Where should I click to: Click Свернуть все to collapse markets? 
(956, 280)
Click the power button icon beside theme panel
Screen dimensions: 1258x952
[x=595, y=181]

※ ※ ※

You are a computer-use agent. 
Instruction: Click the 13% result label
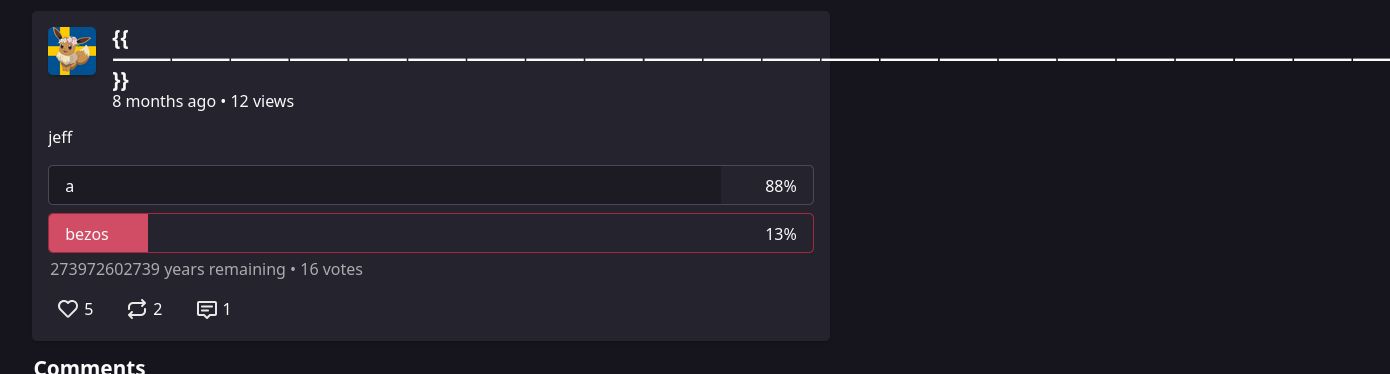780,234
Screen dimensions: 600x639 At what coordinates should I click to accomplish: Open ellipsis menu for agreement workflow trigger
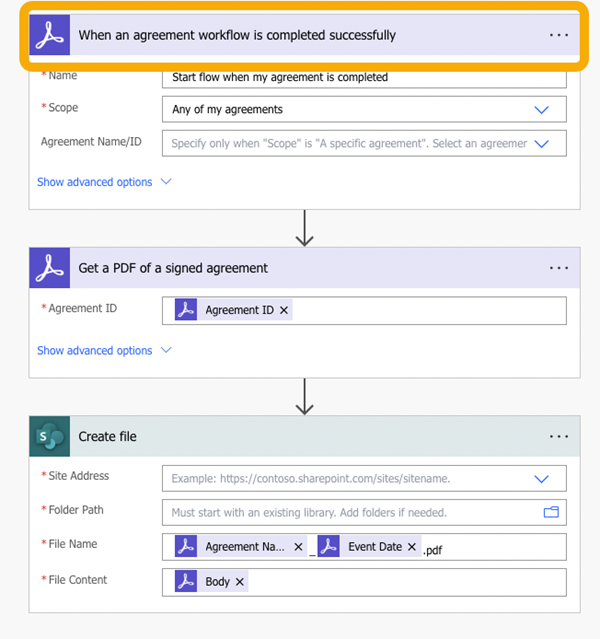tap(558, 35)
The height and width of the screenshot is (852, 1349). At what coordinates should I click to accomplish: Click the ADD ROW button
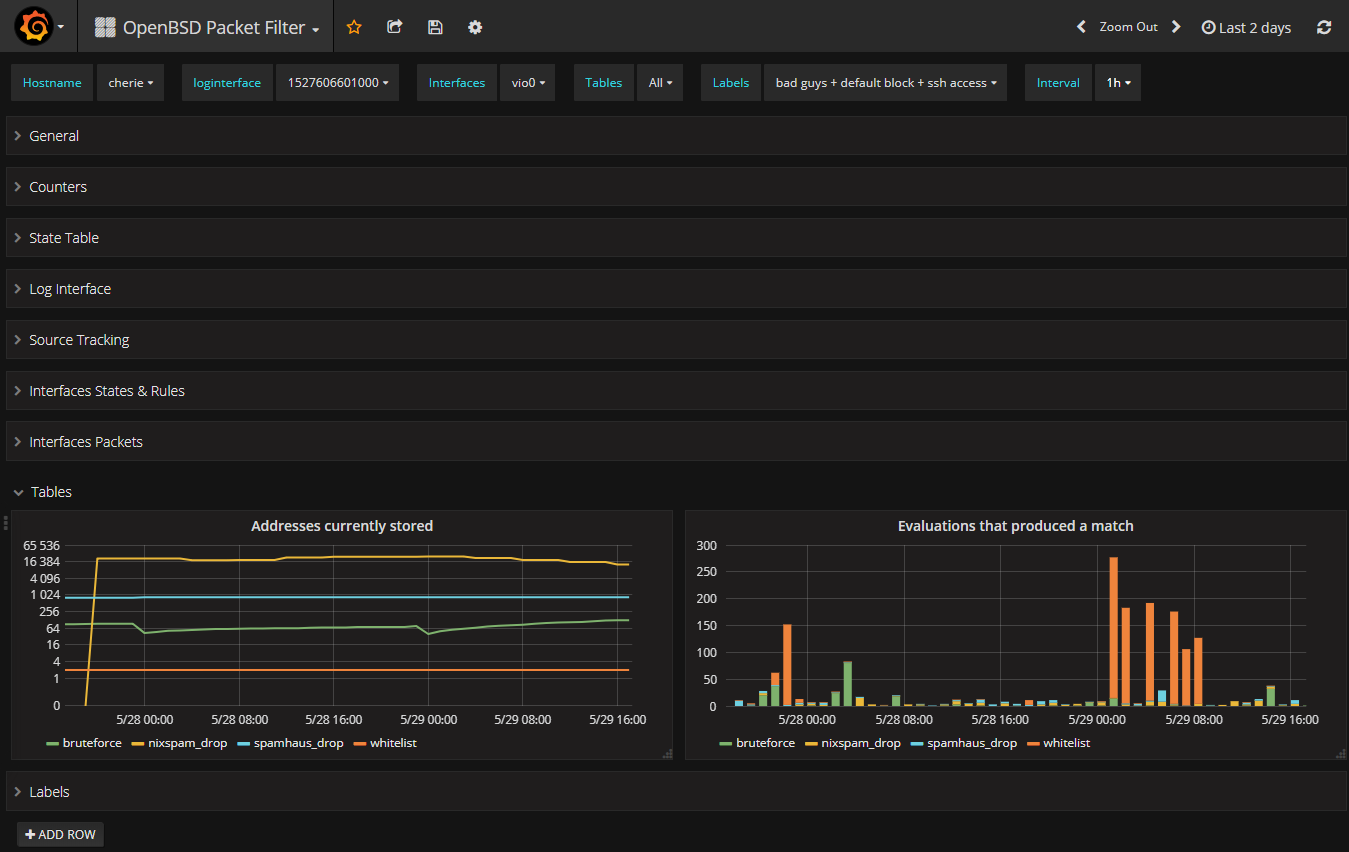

※ ※ ※

_Objective:_
Return each line above that contains the string "coordinates". Case matters.

_Written response:_
Screen dimensions: 600x639 At what coordinates should I click to accomplish: Open ellipsis menu for agreement workflow trigger
The height and width of the screenshot is (852, 1349). At what coordinates should I click to accomplish: Click the ADD ROW button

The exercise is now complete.